YOUR GOAL ▸
Leave out the images and transcribe the entries below word for word.

(Dataset items)
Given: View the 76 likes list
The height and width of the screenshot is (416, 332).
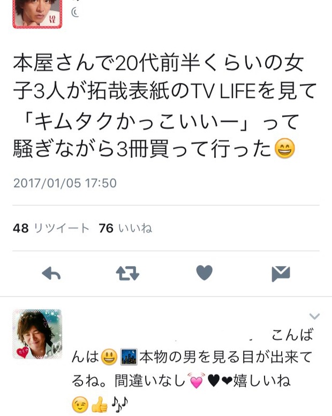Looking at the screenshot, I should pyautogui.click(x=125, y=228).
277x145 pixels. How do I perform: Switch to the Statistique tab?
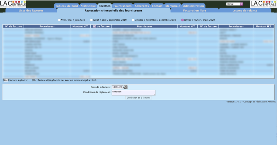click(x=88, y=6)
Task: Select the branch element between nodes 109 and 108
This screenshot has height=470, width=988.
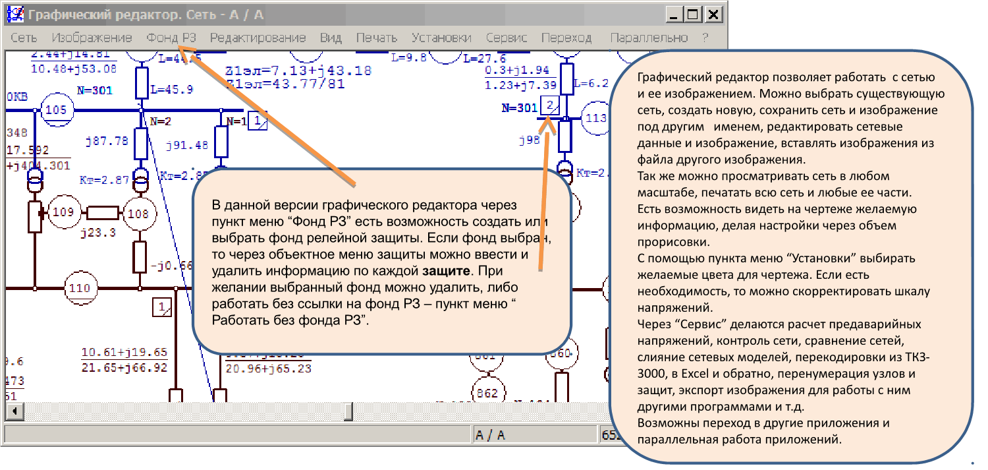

ANSWER TO THE PROBLEM ▸
Given: View the 76 likes list
The height and width of the screenshot is (416, 332).
Looking at the screenshot, I should pyautogui.click(x=125, y=228).
277x145 pixels. How do I perform: Switch to the Statistique tab?
click(x=88, y=6)
Task: Select the branch element between nodes 109 and 108
This screenshot has height=470, width=988.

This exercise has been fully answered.